• Work request: Extract the lines from the very beginning up to and including the line that holds "center [820, 473].", and reproduce them without any change.
□ □ □ □
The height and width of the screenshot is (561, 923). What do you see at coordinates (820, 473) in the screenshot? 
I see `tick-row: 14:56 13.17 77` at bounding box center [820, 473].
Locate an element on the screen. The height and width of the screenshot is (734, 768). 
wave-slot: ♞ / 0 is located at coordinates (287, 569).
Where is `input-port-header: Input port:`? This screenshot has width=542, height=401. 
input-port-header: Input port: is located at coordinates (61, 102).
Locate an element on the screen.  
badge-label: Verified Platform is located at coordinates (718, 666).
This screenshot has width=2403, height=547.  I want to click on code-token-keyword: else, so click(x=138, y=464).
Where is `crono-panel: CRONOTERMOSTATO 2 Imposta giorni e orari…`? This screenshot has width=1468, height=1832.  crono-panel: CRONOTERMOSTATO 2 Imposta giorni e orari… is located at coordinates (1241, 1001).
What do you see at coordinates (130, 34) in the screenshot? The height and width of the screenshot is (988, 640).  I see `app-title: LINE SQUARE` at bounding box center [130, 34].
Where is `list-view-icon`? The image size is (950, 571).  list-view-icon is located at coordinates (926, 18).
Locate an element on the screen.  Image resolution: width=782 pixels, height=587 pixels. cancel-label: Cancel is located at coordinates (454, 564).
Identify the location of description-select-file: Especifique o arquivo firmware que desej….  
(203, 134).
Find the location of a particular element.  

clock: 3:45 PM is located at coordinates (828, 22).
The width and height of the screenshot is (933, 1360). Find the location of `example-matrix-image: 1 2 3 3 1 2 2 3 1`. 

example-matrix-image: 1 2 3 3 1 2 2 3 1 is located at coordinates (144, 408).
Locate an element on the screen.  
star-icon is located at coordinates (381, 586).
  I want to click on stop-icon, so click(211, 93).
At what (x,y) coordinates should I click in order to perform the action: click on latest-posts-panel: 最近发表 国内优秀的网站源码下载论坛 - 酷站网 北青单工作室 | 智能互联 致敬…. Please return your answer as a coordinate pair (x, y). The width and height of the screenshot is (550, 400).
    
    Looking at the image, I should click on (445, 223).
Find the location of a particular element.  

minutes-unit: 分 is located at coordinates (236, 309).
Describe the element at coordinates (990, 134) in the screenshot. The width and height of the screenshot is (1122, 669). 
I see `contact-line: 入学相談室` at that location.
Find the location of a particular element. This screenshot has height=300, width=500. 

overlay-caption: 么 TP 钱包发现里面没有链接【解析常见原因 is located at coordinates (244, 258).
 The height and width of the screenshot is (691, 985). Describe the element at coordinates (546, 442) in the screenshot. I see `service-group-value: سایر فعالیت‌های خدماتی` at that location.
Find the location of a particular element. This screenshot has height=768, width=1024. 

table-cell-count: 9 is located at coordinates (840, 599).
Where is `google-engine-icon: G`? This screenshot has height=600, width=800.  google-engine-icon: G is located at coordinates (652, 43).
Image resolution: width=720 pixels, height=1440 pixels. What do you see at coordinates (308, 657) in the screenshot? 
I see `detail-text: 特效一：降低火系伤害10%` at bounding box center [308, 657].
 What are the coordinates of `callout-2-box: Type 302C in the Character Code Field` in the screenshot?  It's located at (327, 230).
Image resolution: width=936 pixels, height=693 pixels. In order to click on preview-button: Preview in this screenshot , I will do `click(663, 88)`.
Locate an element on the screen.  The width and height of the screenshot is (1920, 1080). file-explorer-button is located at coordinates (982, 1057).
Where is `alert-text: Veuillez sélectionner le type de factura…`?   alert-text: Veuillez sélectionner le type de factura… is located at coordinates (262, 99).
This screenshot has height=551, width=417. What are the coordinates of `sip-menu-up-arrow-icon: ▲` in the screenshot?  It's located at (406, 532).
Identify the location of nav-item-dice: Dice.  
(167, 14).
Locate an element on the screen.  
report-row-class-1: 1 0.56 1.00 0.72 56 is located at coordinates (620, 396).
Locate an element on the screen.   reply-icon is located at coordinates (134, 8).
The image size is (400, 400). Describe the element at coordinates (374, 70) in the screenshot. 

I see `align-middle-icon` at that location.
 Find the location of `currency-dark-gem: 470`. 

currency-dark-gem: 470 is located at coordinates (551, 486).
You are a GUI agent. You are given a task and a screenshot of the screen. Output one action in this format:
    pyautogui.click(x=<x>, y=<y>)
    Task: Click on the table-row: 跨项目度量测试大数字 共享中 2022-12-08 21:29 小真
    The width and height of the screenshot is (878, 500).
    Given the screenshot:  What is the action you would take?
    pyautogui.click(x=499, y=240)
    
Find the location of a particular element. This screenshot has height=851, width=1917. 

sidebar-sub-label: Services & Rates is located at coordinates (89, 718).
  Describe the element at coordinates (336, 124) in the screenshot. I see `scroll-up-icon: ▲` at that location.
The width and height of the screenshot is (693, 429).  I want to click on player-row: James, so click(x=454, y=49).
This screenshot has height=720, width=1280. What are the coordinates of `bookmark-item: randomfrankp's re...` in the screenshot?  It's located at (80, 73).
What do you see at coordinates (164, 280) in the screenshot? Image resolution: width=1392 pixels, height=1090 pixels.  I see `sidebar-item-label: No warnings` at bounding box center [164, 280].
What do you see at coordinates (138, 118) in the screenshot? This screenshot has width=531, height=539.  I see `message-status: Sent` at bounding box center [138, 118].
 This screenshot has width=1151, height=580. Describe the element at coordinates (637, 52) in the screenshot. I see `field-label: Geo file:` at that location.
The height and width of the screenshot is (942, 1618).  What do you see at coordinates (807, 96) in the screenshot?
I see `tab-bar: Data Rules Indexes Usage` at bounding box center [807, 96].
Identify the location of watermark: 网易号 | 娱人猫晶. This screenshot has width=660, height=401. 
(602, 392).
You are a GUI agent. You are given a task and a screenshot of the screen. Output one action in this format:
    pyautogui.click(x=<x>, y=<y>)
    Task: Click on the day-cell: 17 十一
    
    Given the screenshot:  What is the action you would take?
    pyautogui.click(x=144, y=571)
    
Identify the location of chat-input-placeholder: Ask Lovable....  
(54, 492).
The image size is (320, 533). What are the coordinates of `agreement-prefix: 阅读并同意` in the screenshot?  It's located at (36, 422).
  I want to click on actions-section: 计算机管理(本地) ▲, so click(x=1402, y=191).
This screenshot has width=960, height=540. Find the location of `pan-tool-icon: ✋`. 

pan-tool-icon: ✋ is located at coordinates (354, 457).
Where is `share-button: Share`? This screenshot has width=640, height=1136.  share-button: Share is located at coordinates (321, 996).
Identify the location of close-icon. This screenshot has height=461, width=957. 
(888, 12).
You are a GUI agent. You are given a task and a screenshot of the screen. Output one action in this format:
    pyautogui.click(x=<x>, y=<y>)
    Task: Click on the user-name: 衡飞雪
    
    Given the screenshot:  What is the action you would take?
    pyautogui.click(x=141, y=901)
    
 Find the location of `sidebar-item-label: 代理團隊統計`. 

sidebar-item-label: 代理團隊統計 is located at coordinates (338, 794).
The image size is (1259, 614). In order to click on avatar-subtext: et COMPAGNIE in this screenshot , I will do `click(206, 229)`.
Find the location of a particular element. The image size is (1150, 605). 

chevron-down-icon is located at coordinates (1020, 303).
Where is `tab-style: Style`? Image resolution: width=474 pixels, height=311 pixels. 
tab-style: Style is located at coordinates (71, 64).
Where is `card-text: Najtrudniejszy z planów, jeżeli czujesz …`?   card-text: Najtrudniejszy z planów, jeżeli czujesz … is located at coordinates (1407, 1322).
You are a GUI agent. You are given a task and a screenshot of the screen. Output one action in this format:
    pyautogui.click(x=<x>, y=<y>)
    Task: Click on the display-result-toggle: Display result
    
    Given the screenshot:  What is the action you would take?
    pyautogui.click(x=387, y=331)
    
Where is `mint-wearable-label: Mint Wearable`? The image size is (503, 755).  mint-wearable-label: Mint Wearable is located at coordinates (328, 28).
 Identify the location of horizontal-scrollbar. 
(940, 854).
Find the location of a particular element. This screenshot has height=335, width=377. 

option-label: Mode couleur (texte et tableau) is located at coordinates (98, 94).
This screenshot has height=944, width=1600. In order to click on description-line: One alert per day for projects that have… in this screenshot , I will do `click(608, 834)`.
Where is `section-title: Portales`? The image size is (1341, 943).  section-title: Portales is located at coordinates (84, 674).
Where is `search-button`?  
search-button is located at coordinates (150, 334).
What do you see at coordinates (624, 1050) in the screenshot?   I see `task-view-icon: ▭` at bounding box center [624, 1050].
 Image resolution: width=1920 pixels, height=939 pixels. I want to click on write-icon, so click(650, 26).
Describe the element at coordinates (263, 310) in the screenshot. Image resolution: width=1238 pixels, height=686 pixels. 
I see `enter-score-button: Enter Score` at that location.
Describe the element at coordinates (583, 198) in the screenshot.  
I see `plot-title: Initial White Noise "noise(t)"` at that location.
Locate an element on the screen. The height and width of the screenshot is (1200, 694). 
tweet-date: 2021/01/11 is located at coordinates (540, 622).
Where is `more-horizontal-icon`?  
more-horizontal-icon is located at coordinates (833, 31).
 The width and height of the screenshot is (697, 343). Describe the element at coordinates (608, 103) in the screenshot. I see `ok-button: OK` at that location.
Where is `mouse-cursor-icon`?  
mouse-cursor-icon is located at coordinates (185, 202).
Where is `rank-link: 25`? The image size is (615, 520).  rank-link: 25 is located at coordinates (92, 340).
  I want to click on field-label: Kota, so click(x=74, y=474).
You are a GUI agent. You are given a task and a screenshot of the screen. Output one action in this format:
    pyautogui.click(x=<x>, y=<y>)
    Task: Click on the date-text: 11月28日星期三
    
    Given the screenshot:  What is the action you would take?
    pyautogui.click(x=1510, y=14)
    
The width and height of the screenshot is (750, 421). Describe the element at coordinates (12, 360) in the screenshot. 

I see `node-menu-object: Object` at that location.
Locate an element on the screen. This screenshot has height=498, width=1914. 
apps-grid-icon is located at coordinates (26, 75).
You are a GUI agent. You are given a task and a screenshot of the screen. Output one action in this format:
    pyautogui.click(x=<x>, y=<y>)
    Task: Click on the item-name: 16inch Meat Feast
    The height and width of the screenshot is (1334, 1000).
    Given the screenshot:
□ □ □ □
• Answer to this exercise:
The height and width of the screenshot is (561, 923). What do you see at coordinates (820, 473) in the screenshot? 
I see `tick-row: 14:56 13.17 77` at bounding box center [820, 473].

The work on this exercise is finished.